O Copom tem um problema prático: a sua
projeção de inflação estava, na reunião de agosto, abaixo da estimativa
mercado. O comitê projetava, então, uma inflação de 3,5%, exatamente na meta do
ano que vem, enquanto que o mercado projetava 3,8%. Isso significa que, naquele
momento, o aperto monetário vislumbrado pela autoridade monetária era menor do
que o que estava implícito nas projeções de inflação do mercado.
Nada impede que o Copom tenha projeções de
inflação abaixo do mercado, mas elas precisam ser bem justificadas, caso
contrário aparenta que o colegiado está negando fogo. Em agosto, os membros do
Copom discutiram de forma exaustiva quais eram as possíveis causas das
diferenças entre as suas próprias projeções e as do mercado financeiro. Na
semana que vem, será a hora de repassar esses pontos. O Copom pode tanto
reconhecer que estava errado, o que significa aproximar mais as suas projeções
das do mercado, ou seguir com as suas teses e explicar melhor.

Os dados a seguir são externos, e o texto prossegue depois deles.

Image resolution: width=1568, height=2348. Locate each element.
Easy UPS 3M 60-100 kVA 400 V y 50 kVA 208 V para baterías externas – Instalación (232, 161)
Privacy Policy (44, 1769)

Se a projeção de inflação do Copom
convergir para as de mercado, isso terá implicações importantes para o tamanho
do ciclo de aperto monetário. O mercado projeta uma inflação de 3,98% para
2022, e não será surpresa se esse número subir para 4,1% ou 4,2% entre esta e a
próxima semana, ajustando-se ao índice de inflação mais salgado de agosto. Por
trás dessa projeção, está implícito que o ciclo de alta de juros leve a taxa
Selic para 7,75% ao ano, mas pode ser que o mercado suba esse percentual para
8% ou mais.
Se o Copom convergir a sua projeção de
inflação para 2022, digamos, para os 4% ao ano, terá que subir os juros acima
dos cerca de 8% ao ano precificados pelo mercado. Inclusive porque, hoje, o BC
diz que o balanço de riscos é assimétrico devido ao desarranjo fiscal, por isso
considera que há chaces de a inflação superar o projetado. Isso demandaria mais
um par de pontos percentuais na Selic, já que os modelos do Copom mostram que cada
alta de um ponto na Selic leva a uma desinflação de 0,26 ponto.
Mas esse é um cenário hipotético em que o
Banco Central apenas avalizaria as projeções de inflação de mercado. O Copom
poderia, em tese, manter pelo menos parte da sua linha de raciocínio adotada em
agosto, o que levaria a uma projeção de inflação e a um ciclo de aperto
menores.
Dois pontos são muito importantes nas
discussões: a inércia inflacionária e o papel do nível de ociosidade nas
projeções. O Banco Central tem insistido, até aqui, que o coeficiente de
inércia - ou seja, o quanto a inflação passada contamina a inflação futura -
não mudou. Alguns analistas do mercado têm alertado, porém, que esses
coeficientes podem mudar de acordo com as circunstâncias. Em períodos como o
atual, em que a inflação corrente acumulada em 12 meses chegou a 9,7%,
aproximando-se de dois dígitos, os agentes econômicos olhariam mais os índices
passados para fixar os preços e os salários na economia.
O outro ponto é o nível de ociosidade da
economia. O presidente do Banco Central, Roberto Campos Neto, disse há alguns
dias que, no Relatório de Inflação a ser divulgado ainda neste mês, o Copom vai
abrir um pouco mais da “modelagem” do nível de ociosidade. Se o mercado estiver
calculando mal a ociosidade da economia, subestimando-a, tenderá a superestimar
o ciclo de aperto.
O simples fato de o BC ter indicado que vai
apresentar uma nova “modelagem” para estimar a ociosidade da economia já levou
alguns no mercado a torcer o nariz. O Copom já divulgou vários dos seus modelos,
de forma detalhada, que são conhecidos. Um dos modelos estima a ociosidade a
partir do nível do juro, da política fiscal e da incerteza econômica. Há
modelos, também divulgados, que extraem o nível de ociosidade a partir de
outras variáveis econômica, como a própria inflação. E tem também cálculos a
partir do desemprego formal dos dados do Caged, do desemprego do IBGE e do
nível de utilização da capacidade instalada na indústria.
O que poderia haver de novo? Campos Neto
disse que os novos exercícios do BC vão ajudar a ler os dados melhor em meio a
todo o ruído nas estatísticas econômicas causado pela pandemia.